Scene five. From Nairobi Chapel, cross Ngong Road, enter the Ngondo slum by way of a deeply rutted and often muddy track that runs between concrete block and corrugated iron house walls, then turn left on the muddy lane where women sitting outside tiny shops offer candy, vegetables, shoe repair, and mobile phone cards. Turn right down what looks more like a goat track than a road, and in 100 meters find a sign for Riruta United Methodist Church and Children of Africa Hope Mission. Pick your way through mud puddles to the ramshackle building. You are no more than a kilometer from Nairobi Chapel, but it might as well be a thousand.

We went to Ngondo Monday to visit the school—the “Hope Mission”—established and supported by our friends Rev. John Makokha and his wife Anne Baraza. In four rooms, none larger than 5 x 8 meters, seven classes of children aged 3 to 9 (or 10 or 11 or 12, since many have been out of school) perch on benches, or two to a chair, while volunteer teachers give them lessons in English, mathematics, Bible, and social studies. One room has 25 6 year olds sitting on plastic chairs facing in one direction, 20 4 year olds on benches facing in the other direction, while two teachers lead different lessons. The children are orphans, mostly because of AIDS, or “vulnerable children” whose parents cannot care for them. Enrollment was once as high as 250 but it stands now at 105, the maximum that they can accommodate in the current cramped facilities. Each child receives tea in the morning and lunch in the afternoon. For many it is the only meal of the day.

In this very room a few weeks ago we joined John and Anne and their congregation, mostly women from the surrounding slum with their young children at their feet or on their hips, for Sunday worship. The “praise team” here is just Anne, leading song after song in Swahili, dancing and swaying and shaking a tambourine. Women from the congregation take turns leading songs, too. When we agreed to come to the service John insisted that I must “bring the Word,” so I found the lectionary text for the day, a post-Resurrection appearance in the Gospel of John, and prepared a sermon, which John’s colleague pastor Peter translated into Swahili.

There were about twenty in attendance, crowded into one room because most of the building was flooded from recent rainstorms. The landlord, insisting that “rain comes from the sky, not from me,” refuses to make roof repairs or grade the muddy yard to make a dry space for children’s play. By Monday the interior was dry again, but the yard was a muddy mess.

John and Anne receive occasional contributions from donors in addition to support from the offerings on Sunday morning, which can’t amount to more than a few dollars a week. But God has called them to this ministry, and they carry on in a spirit of confidence and hope.
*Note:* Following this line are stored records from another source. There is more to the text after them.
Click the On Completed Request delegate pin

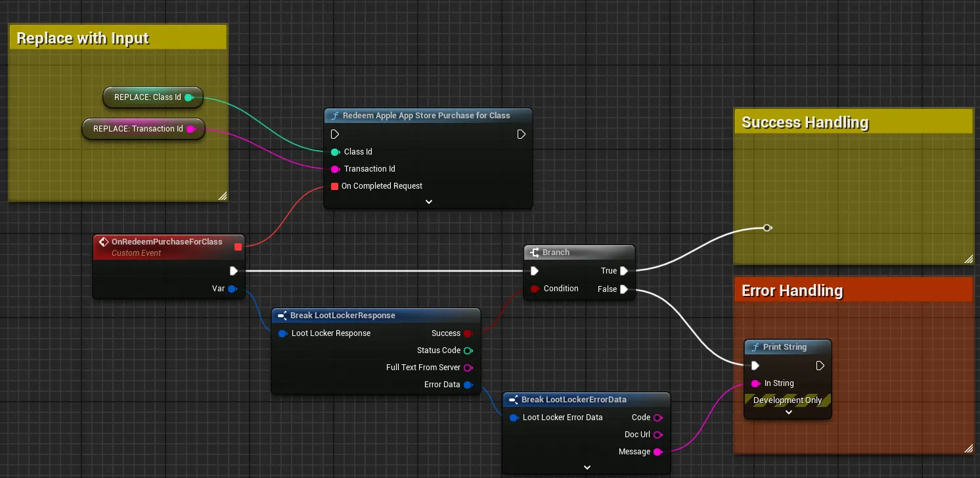coord(334,186)
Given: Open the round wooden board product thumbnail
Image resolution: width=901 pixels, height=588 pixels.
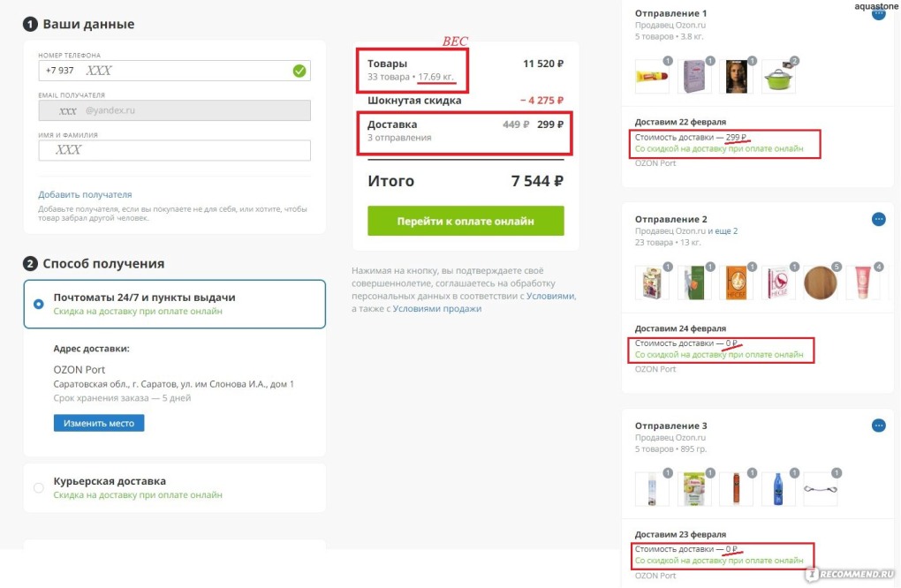Looking at the screenshot, I should [x=821, y=283].
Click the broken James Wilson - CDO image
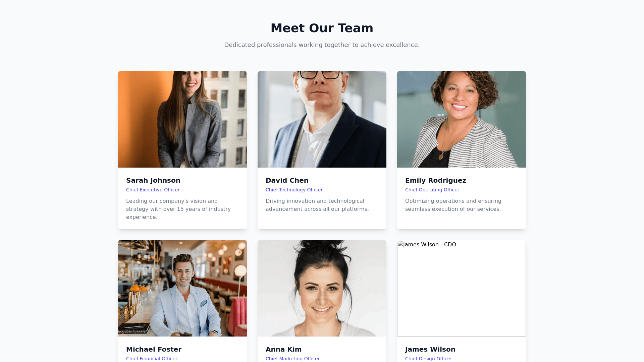 tap(462, 288)
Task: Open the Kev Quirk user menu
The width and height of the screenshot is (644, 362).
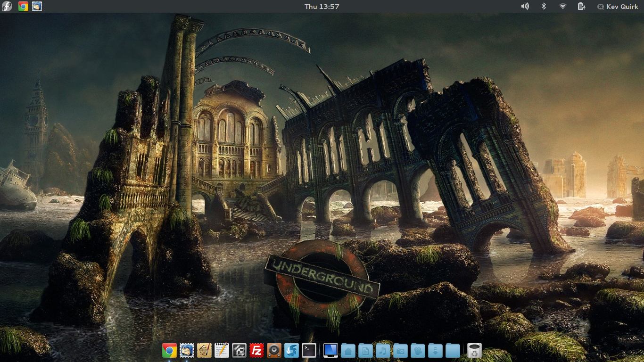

What is even more remarkable is that they have a third ministry besides the congregation and the school: John is Kenya coordinator for Other Sheep, an international organization working to overcome homophobia and make space in the church for GLBT Christians. Because of this affiliation, he has been effectively cut off by his diocese. His bishop even returned a $20,000 contribution designated for support of the school, fearing that conservative donors in the US would refuse to support other projects if he passed it along. The US office of Other Sheep provided support for their ministry for two years—all of $240 a month—but that has now stopped. Recently John and Anne, and their two daughters and one additional orphan whom they have taken in, had to sleep in the hallway for several nights until they raised enough money to pay overdue rent. (Renters’ rights don’t really exist here, unfortunately—there was no eviction order, just a new lock on the door.) We went right over and gave them the funds for the rent, and today we made another donation to support the school. We hope to mobilize some regular support among friends back home.
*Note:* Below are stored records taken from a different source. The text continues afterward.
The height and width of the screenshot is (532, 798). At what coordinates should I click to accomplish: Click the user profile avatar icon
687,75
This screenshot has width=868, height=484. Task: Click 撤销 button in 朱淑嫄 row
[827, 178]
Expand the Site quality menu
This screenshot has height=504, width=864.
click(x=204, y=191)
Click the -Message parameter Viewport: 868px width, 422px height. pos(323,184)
It’s hard to imagine living with so little, yet doing so much for people whom the rest of Kenyan society has essentially cast aside: AIDS orphans, mothers barely able to feel their children, gays and lesbians shunned by family and community. John told us once that God has helped him cast out many evil spirits in a village in Tanzania that invited him to lead several days’ revival services. (Far from supplementing his income, the trip cost him out of pocket because the village could pay only a portion of his travel expense.)

In that cockeyed shack, with a roof so low that I could stand up only on one side, singing along in Swahili as best we could, we felt a profound sense of coming together to give thanks and proclaim God’s goodness in our lives. It was one of the most memorable and most genuine worship experiences that we have had.
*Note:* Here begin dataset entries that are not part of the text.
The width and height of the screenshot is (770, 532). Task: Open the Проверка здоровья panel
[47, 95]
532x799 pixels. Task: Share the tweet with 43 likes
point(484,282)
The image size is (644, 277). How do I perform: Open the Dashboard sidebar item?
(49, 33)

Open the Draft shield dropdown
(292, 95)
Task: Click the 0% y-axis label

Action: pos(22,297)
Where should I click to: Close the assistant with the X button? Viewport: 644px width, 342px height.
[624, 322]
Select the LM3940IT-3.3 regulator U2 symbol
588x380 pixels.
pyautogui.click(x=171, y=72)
Scene six: Susan is working on an account of our Ethiopia trip, and I will include just a couple of sample scenes. It is just after sunset in the provincial town of Bahir Dar, at the southern end of Lake Tana where a dozen ancient monasteries occupy peninsulas and islands—our destination by boat on the following morning. Our guide, Kebede, a devout Ethiopian Orthodox Christian, has had dinner with us at our hotel and is heading to his accommodations across town. Ten minutes later he phones to say that the Feast of St. George is still being celebrated at the church just down the road, and perhaps we would like to walk over.

As we approach the church we hear a man’s voice singing over a loudspeaker in a style that we’ve learned to recognize. These “popular spiritual songs” borrow something from Western popular music, something from the sinuously intertwined melodies of the Middle East, something from the traditional liturgical chants that the Ethiopian church has used since the 7th century. In contempory Amharic, not in the liturgical language (Ge’ez), they recount miracle stories from the Ethiopian holy books.

Gathered around the church’s front steps—mostly young men on one side, young women on the other, but with no strict separation—was a crowd of several hundred, many holding candles. In an open space a group of women in richly embroidered gowns beat on drums and perform a sort of circle dance. The singer is a priest standing just outside the closed door of the church. All the women gathered around wear filmy white veils over their heads. Women and men alike bow in prayer from time to time, then resume listening and watching. We feel as if we are a hundred meters and a thousand years distant from our hotel.

After half an hour the priest ceases singing and enters the church, but the people do not follow. Evidently the evening ceremony was outdoors only. A young man dismounts from his bicycle to greet us and ask us whether we understood the singing, and then he is joined by Kebede, who spotted us as the crowd dispersed.

Scene seven: Just a few days later, another thousand kilometers down the road on our tour of northern historic sites, we are beginning to tour the southern group of churches at Lalibela. As we near the door of one of them, a solo man’s voice rings out. We step inside and hear a dozen other male voices respond, and the pattern continues: solo and response, solo and response. There is no harmony, only a unison male chorus. And because we are standing in a church that was hewn out of the solid rock, the melodies bounce off every surface to envelop us in a sea of sound.

The language this time is Ge’ez, and our guide tells us that the men are singing Psalms and responses from a liturgy for morning prayer. King Lalibela built this church and ten more nearby in the early 13th century. The men who worshipped there during his reign probably dressed very much like these men, in loose white robes, and sang like them as well. Indeed, their daily life may not have changed very much either. Ethiopia is much poorer, and agriculture much less mechanized, than anywhere else we have traveled in East Africa.

Everywhere else in Africa, Christianity arrived with the missionaries. Some of them accompanied the slave ships, while others came with fewer encumberments in the 19th century. But here in Ethiopia, the church was established in the time of the apostles, and Christianity has been the dominant religion since the 4th century. Eighty generations of Christian teaching and worship! It puts recent events like the East-West schism of 1054 and Luther’s 95 theses in 1517 into a new perspective.